Namun, ambisi besar ini datang dengan risiko besar pula. Investasi miliaran dolar untuk memperluas kapasitas data center bisa menekan margin keuntungan, terutama karena harga energi dan perangkat keras melonjak. Dalam laporan WSJ, analis pasar memperingatkan bahwa pertumbuhan pendapatan Oracle mungkin tidak sebanding dengan besarnya biaya modal yang dikeluarkan untuk ekspansi AI. Meski demikian, para investor tampak memberi Oracle waktu, karena mereka melihat potensi jangka panjang dari transformasi ini.
Bagi kawasan Asia-Pasifik, langkah Oracle membuka peluang dan tantangan baru. Pasar seperti Indonesia, Malaysia, dan Singapura merupakan wilayah dengan pertumbuhan cepat dalam adopsi cloud dan AI di sektor korporasi. Dengan strategi multicloud dan komitmen pada lokasi data regional, Oracle memiliki posisi unik untuk menarik perusahaan-perusahaan besar yang membutuhkan solusi AI dengan kepatuhan lokal.
Oracle sendiri telah memiliki pusat data di Singapura dan berencana menambah kapasitasnya untuk melayani pelanggan Asia Tenggara. Menurut analis di TechRadar, hal ini bisa mempercepat penetrasi Oracle di pasar yang sebelumnya didominasi AWS dan Azure. Untuk Indonesia, potensi ini bahkan lebih besar karena meningkatnya kebutuhan AI dalam sektor perbankan, logistik, dan pemerintahan digital.
Namun, penerapan AI enterprise di Asia masih menghadapi kendala. Banyak organisasi belum memiliki tata kelola data yang matang, sementara biaya adopsi AI masih tinggi. Di sinilah Oracle perlu memainkan peran edukatif, bukan hanya menjual teknologi. Jika strategi Magouyrk dan Sicilia berhasil, mereka bisa membawa Oracle menjadi mitra transformasi digital yang lebih relevan di kawasan ini.
Meski prospeknya besar, Oracle tidak luput dari tantangan struktural. Model bisnis cloud membutuhkan skala ekstrem untuk menghasilkan margin yang menarik, sementara pasar AI sangat kompetitif dan cepat berubah. Dalam jangka pendek, tekanan terhadap arus kas dan efisiensi operasional akan menjadi isu utama. Selain itu, Oracle harus memastikan bahwa integrasi AI ke produknya benar-benar memberikan nilai bisnis, bukan sekadar fitur kosmetik.
Tantangan internal juga signifikan. Dua CEO berarti dua gaya kepemimpinan, dua prioritas, dan dua jaringan komunikasi. Kegagalan koordinasi bisa berakibat pada perlambatan eksekusi strategi. Meski begitu, Oracle punya satu keunggulan: keberadaan Larry Ellison, pendiri dan chairman yang masih aktif mengawasi arah teknologi perusahaan. Ellison dikenal sebagai sosok yang tidak pernah ragu mengambil risiko besar, dan ia tampaknya melihat transformasi AI ini sebagai taruhan terakhirnya untuk menempatkan Oracle di puncak kembali.

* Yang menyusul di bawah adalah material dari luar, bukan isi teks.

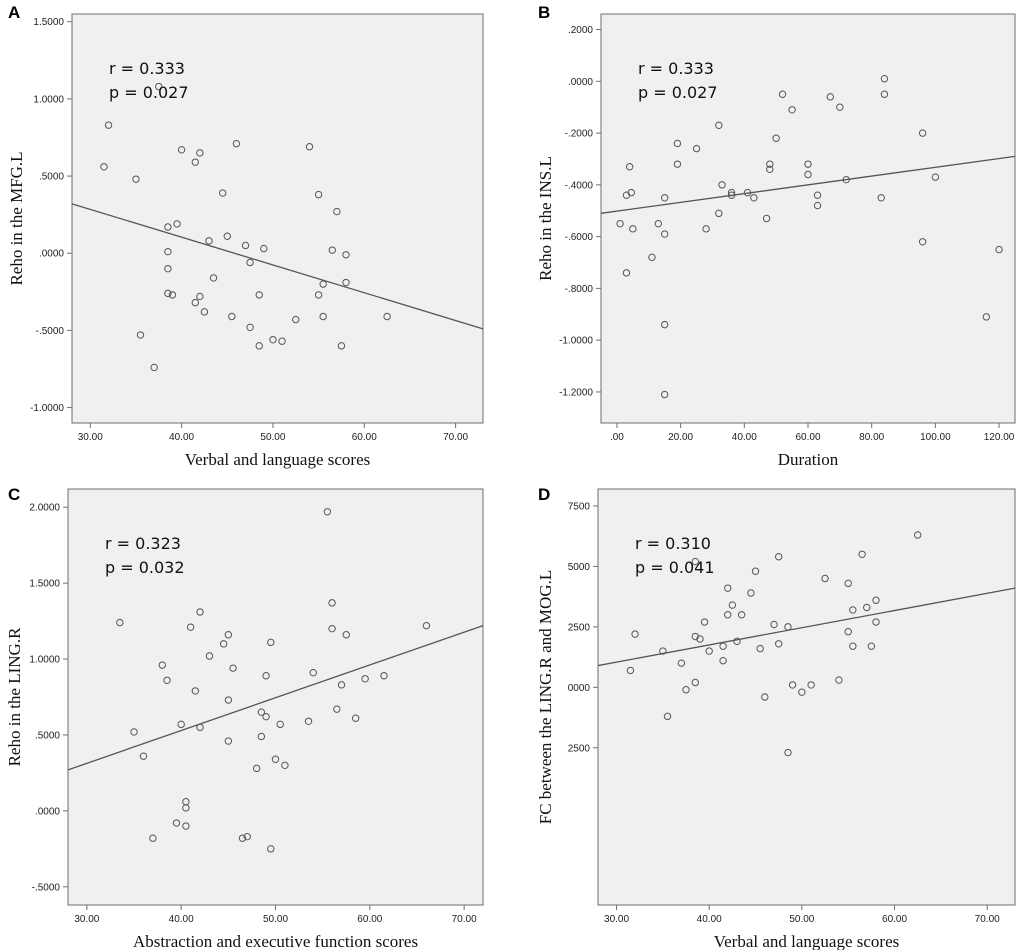 This screenshot has width=1021, height=950. What do you see at coordinates (802, 920) in the screenshot?
I see `panel-d-xtick-label: 50.00` at bounding box center [802, 920].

Transformasi Oracle di bawah dua CEO bukan sekadar eksperimen organisasi, tetapi refleksi dari kompleksitas era AI itu sendiri. Dunia teknologi kini bergerak terlalu cepat untuk dikelola oleh satu otak tunggal. Dengan Magouyrk memimpin infrastruktur dan Sicilia memimpin aplikasi, Oracle mencoba membagi otoritas secara fungsional, bukan hierarkis—sebuah pendekatan yang, bila berhasil, bisa menjadi model baru kepemimpinan teknologi global.

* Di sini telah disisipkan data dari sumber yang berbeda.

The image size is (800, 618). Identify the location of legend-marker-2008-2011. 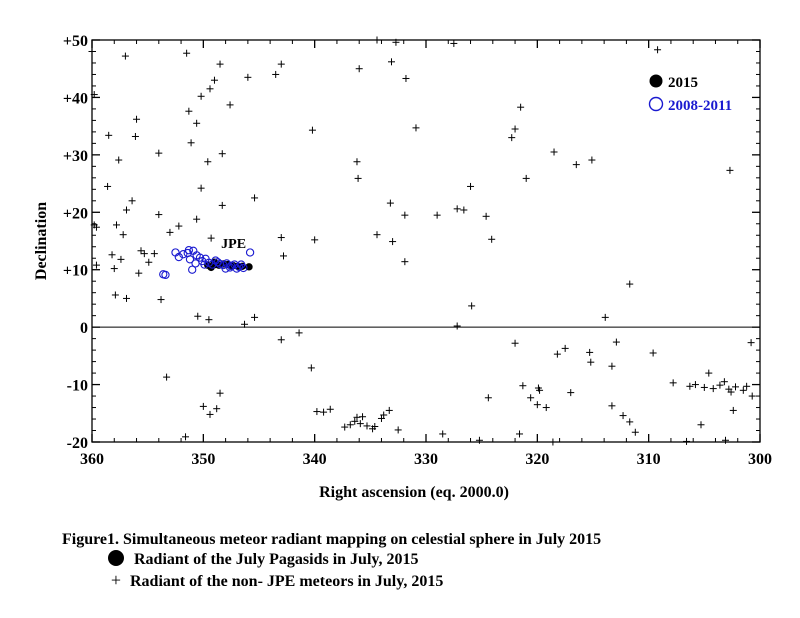
(656, 104).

Oracle telah membuktikan berkali-kali bahwa ia bisa bangkit dari keraguan. Dari penyedia basis data menjadi perusahaan cloud global, dan kini menjadi pemain AI strategis, perusahaan ini terus menulis ulang definisi dirinya. Seperti dikatakan Sicilia dalam kutipannya di WSJ, “Kami tidak sedang mengganti Oracle, kami sedang mengembangkan Oracle menjadi sesuatu yang lebih besar dari sebelumnya.”
Apakah struktur ganda ini akan membawa Oracle ke puncak baru atau justru menjadi beban manajemen di tengah perlombaan AI global, hanya waktu yang bisa menjawab. Namun satu hal pasti: Oracle telah kembali menantang tradisi—dan kali ini, taruhannya adalah masa depan kecerdasan buatan dunia.